We further carried out a docking simulation using X-ray crystallographic data of the HDAC-like protein. The position of the sulfur atom of redFK is 5.83 Å apart from the conserved cysteine residue (Cys-142) corresponding to Cys-151 in HDAC1 (Fig. 3 C). On the other hand, the sulfur atom is located at a position allowing interaction with the active center zinc via a water molecule. These results strongly suggest that redFK reversibly interacts with the zinc, thereby reversibly inhibiting the enzyme activity in a manner similar to TSA.

FK228 Is More Stable than redFK.

To examine in vivo HDAC inhibition by redFK, we treated HeLa cells with various concentrations of FK228, redFK, and TSA, and the effects on histone acetylation and p21WAF1 induction were analyzed by Western blot analysis. Both FK228 and redFK increased histone acetylation and p21 expression (Fig. 4,A), as did other HDAC inhibitors (20, 21, 22). However, FK228 induced acetylation and p21 expression more strongly than redFK, suggesting that the in vivo HDAC-inhibitory activity of redFK is weaker than that of FK228, despite its potent in vitro inhibition. To quantify the inhibitory activity of these compounds, we constructed a reporter system in which Mv1Lu cells were stably transfected with pGW-FL containing the 2.4-kb p21 promoter and the luciferase gene.

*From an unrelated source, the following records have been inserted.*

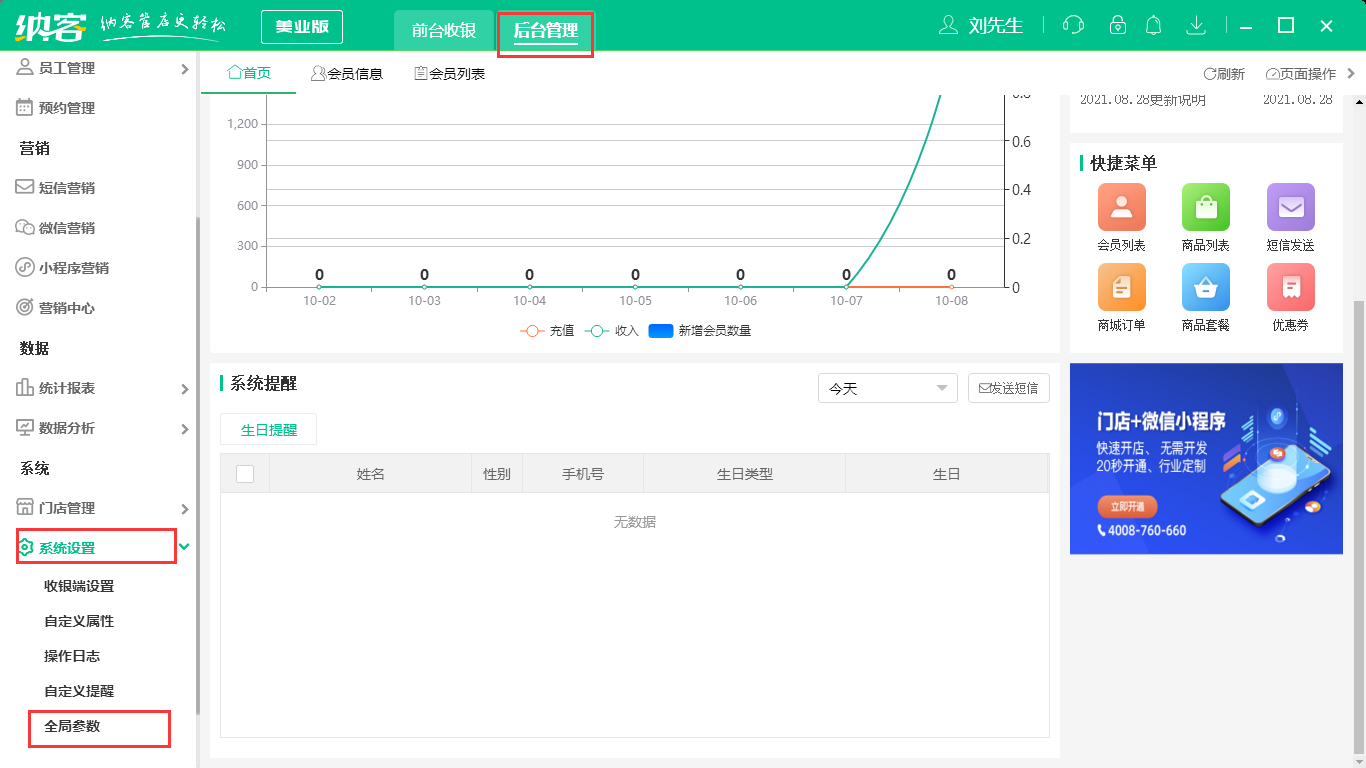Switch to the 会员信息 tab
The height and width of the screenshot is (768, 1366).
pos(347,73)
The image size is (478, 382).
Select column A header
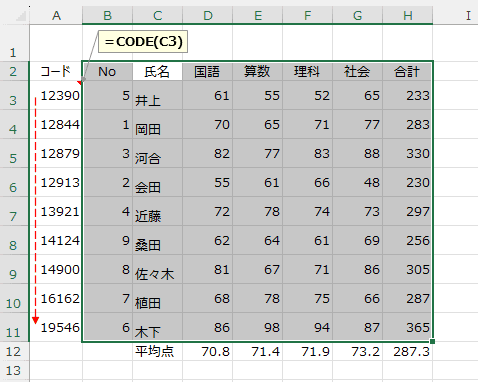pos(56,15)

The cell line MFLL-9 expresses luciferase activity in a TSA dose-dependent manner (Fig. 4,B). Using this cell line, we determined the concentrations for half-maximum induction to be 3.0 nm for FK228 and 11 nm for redFK, according to the dose-response curves of FK228 and redFK (Fig. 4,B). Because HPLC analysis showed that redFK rapidly disappeared during incubation with cell lysate (see Fig. 2,A), we postulated that the weaker in vivo activity of redFK is due to its instability. To test this possibility, we compared the residual activity to induce p21 expression between FK228 and redFK after incubation of the drugs with growth medium or serum for various lengths of time (Fig. 4, C and D). The half-lives of FK228 and redFK were >12 h and 0.54 h, respectively, in growth medium and 4.7 h and <0.3 h in serum. These results clearly show that FK228 is much more stable than redFK in medium and blood. The functional sulfhydryl group exposed to the medium may be chemically modified or sequestered by some serum proteins.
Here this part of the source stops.